論文解讀（GAN）《Generative Adversarial Networks》

2022 年 2 月 3 日
筆記
論文解讀

Paper Information

Title：《Generative Adversarial Networks》
Authors：Ian J. Goodfellow, Jean Pouget-Abadie, M. Mirza, Bing Xu, David Warde-Farley, Sherjil Ozair, Aaron C. Courville, Yoshua Bengio
Sources：2014, NIPS
Other：26700 Citations, 41 References
Code：Download
Paper：Download

Abstract

　　本文提出一個 new framework ，通過一個 adversarial process 來估計生成模型。

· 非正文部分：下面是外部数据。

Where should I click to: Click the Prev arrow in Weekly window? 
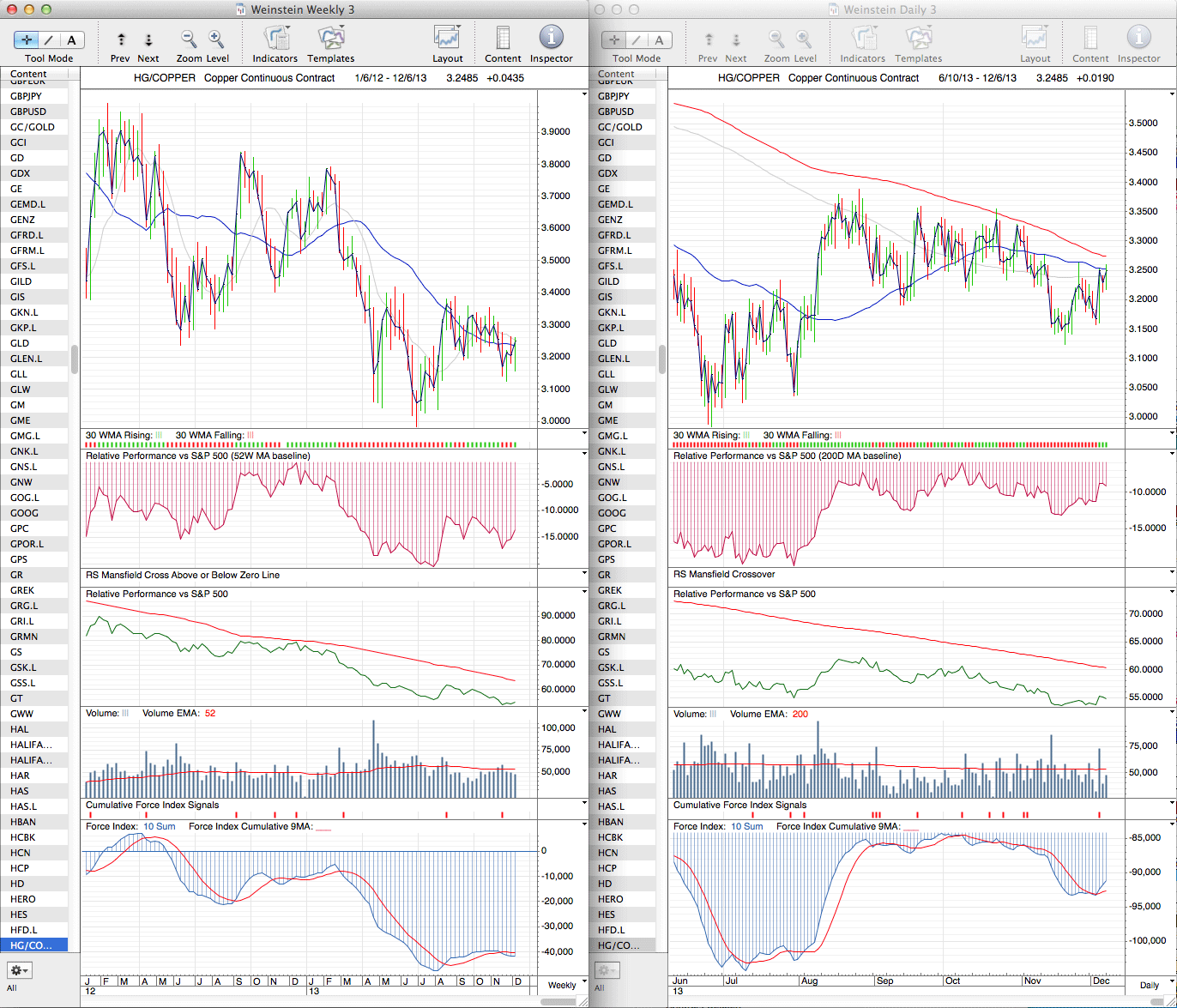(x=121, y=39)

該模型同時訓練兩個模型：

- A generative model $G$ that captures the data distribution.
- A discriminative model $D$ that estimates the probability that a sample came from the training data rather than $G$.

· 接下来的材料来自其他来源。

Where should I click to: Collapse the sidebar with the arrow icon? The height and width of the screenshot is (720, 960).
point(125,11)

　　Generative model $G$ 主要做的是：使得 fake sample 儘可能的欺騙 discriminative model $D$ ，使其辨別不出來。

　　Discriminative model $D$ 主要做的是：將 generative model $G$ 生成的 fake sample 與 true sample 識別出來。

　　該過程可以總結為：This framework corresponds to a minimax two-player game（minmax 雙人博弈）.

　　模型的優點：

- $G$ and $D$ are defined by multilayer perceptrons, the entire system can be trained with backpropagation.
- There is no need for any Markov chains or unrolled approximate inference networks during either training or generation of samples.

1 Introduction

Discriminative models：Map a high-dimensional, rich sensory input to a class label.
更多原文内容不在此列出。